Thierry Vignal, professeur de droit privé à Cergy-Pontoise, nous parle de la « curiosité juridique » que représente la corrida, en examinant par exemple la jurisprudence avec un angle historique. On apprend que dans les années 1960, une divergence point entre différentes juridictions quant à la notion de « tradition locale ininterrompue », précision juridique servant à légitimer l’exception que représente la corrida dans certaines régions.
François-Xavier Roux-Demare, doyen honoraire de l’Université de Bretagne occidentale, récipiendaire 2022 du Prix de Droit de la LFDA, s’interroge sur l’avenir d’une reconnaissance juridique de la dignité animale, en analysant l’approche anthropocentrée de la protection animale. La consécration du concept de dignité animale garantirait ainsi le respect des animaux en tant qu’individus à part entière, en affirmant que les animaux possèdent une valeur intrinsèque et non pas seulement une valeur en fonction de notre perception.
Clara Bernard-Xémard, maître de conférences en droit privé à l’université de Paris-Saclay, explore la place de l’animal de compagnie dans la séparation du couple. Si l’animal de compagnie a longtemps été considéré comme un simple bien par la justice lors des règlements de divorce, il est aujourd’hui intéressant de constater que de plus en plus de décisions envisagent l’animal comme faisant partie intégrante de la cellule familiale et prennent ainsi des mesures adaptées aux situations de séparations, telles que des possibilités de garde alternée, ou encore la priorisation du lien d’affection sur le droit de propriété de l’un ou l’autre époux.

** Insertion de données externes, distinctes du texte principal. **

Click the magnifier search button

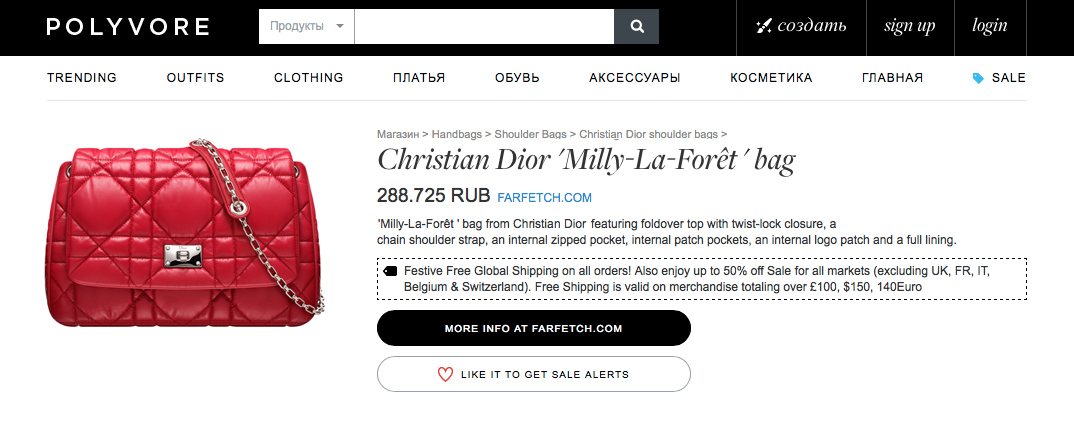(636, 27)
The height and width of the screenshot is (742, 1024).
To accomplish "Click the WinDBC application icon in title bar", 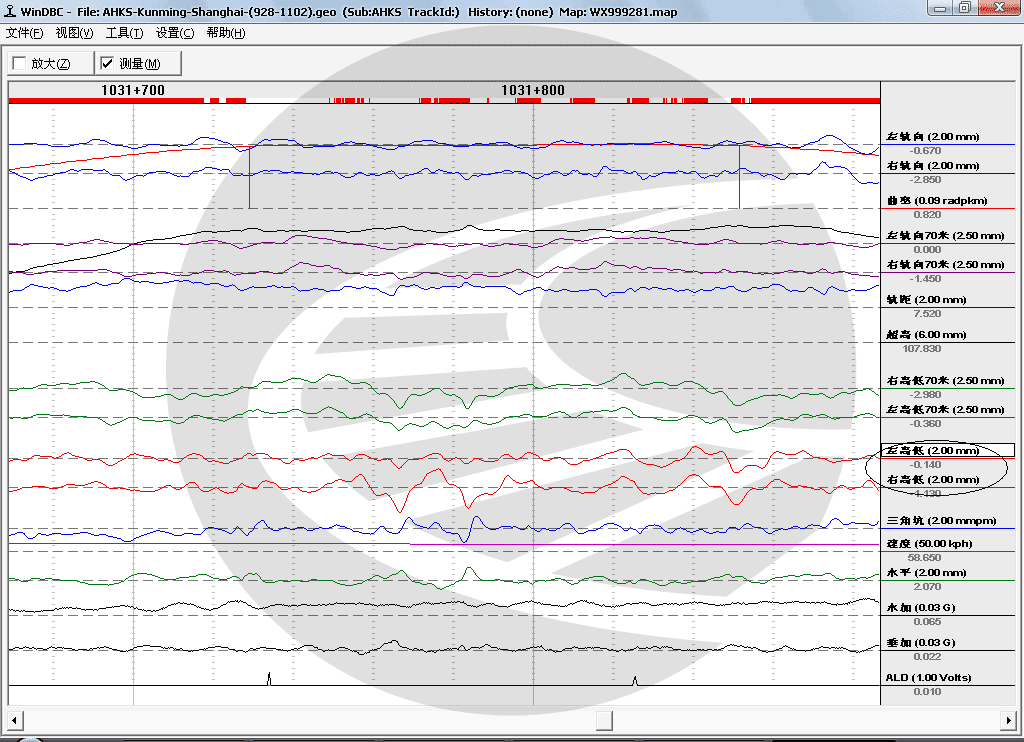I will [10, 11].
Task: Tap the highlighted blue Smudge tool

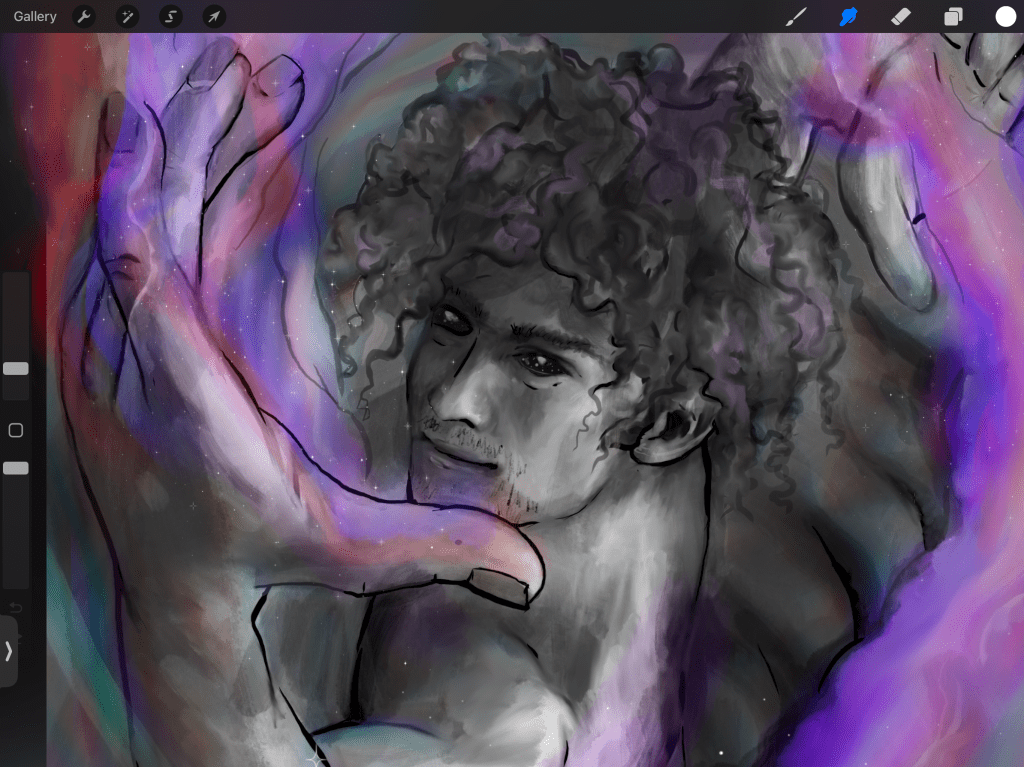Action: [848, 17]
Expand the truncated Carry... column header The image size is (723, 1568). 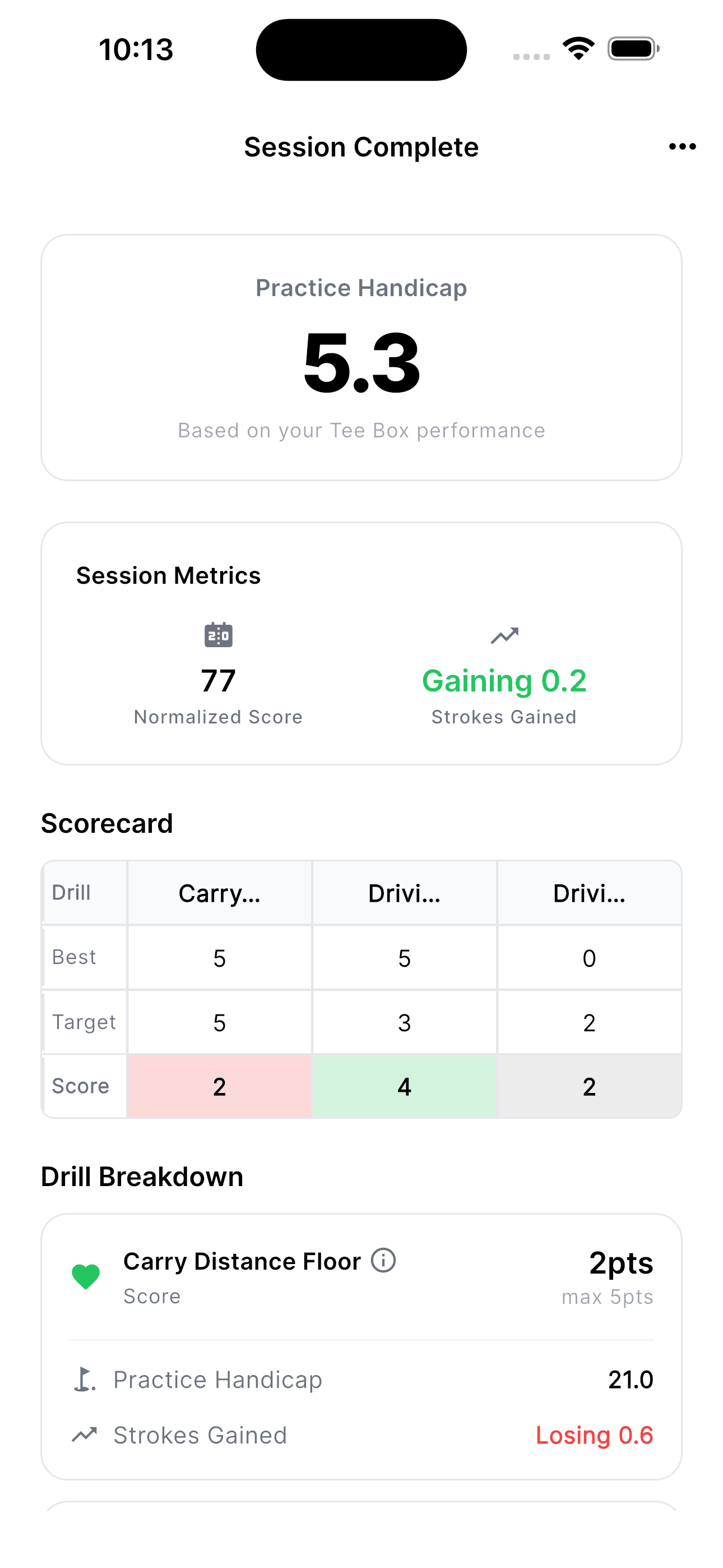click(x=219, y=892)
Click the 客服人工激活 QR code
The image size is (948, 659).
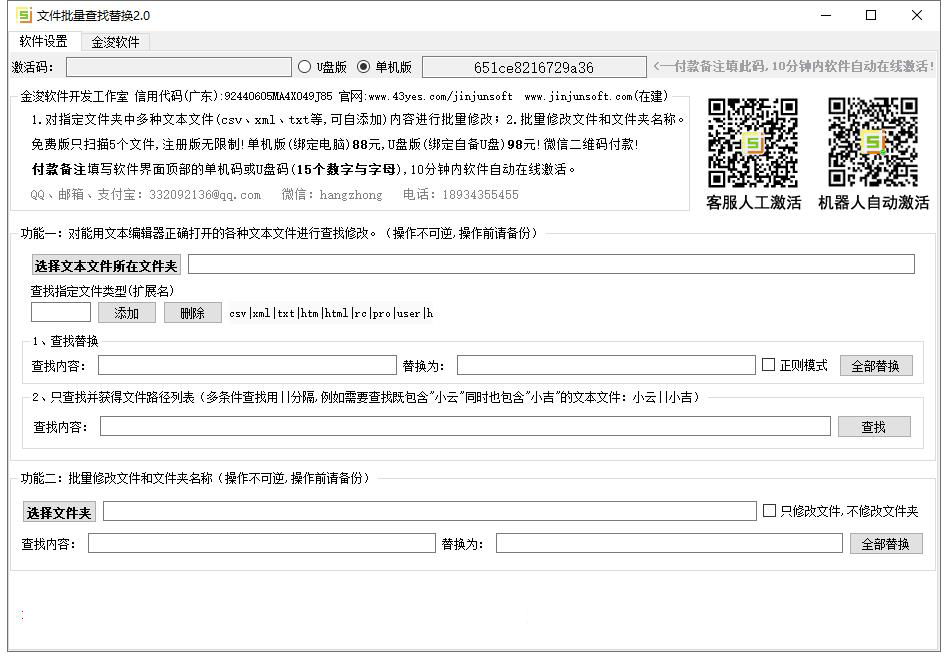[753, 142]
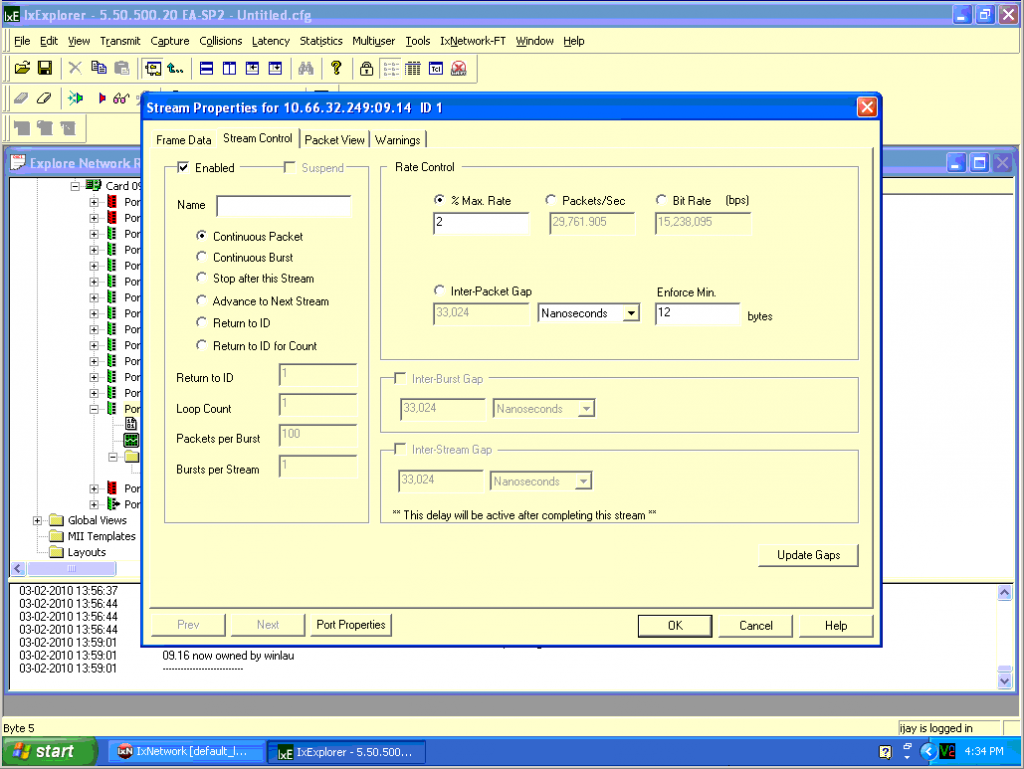The image size is (1024, 769).
Task: Click the eyeglasses icon in second toolbar
Action: point(121,98)
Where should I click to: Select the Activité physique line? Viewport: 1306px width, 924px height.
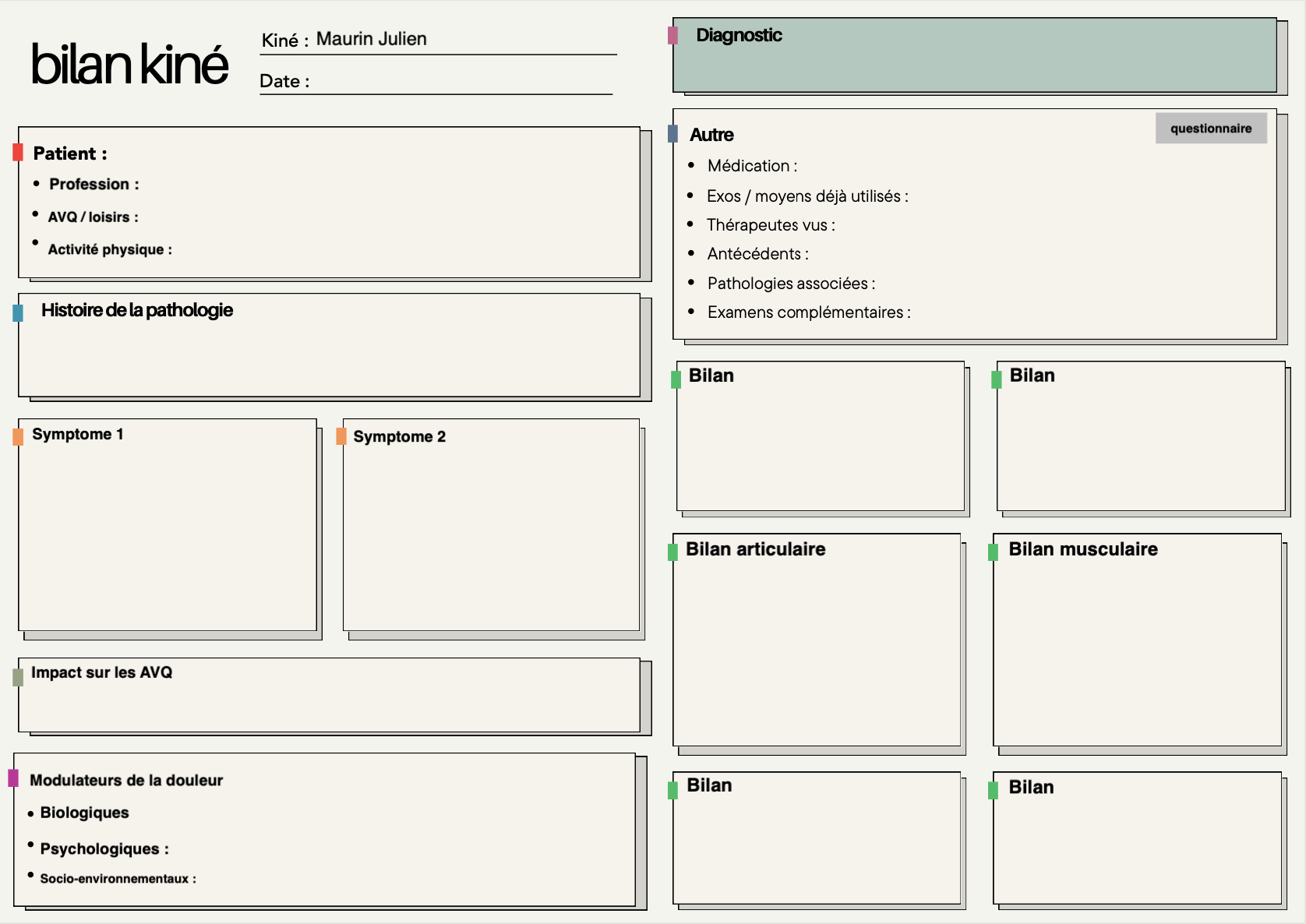point(110,250)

Le recueil s’appuie sur un riche patrimoine intellectuel pour proposer une perspective globale, où se mêlent considérations historiques et enjeux contemporains. Son ambition est d’éclairer la façon dont se construit, au fil des siècles, la relation entre les humains et les animaux, en explorant notamment les représentations artistiques et juridiques, ainsi que la place de l’animal dans l’environnement et dans les activités économiques.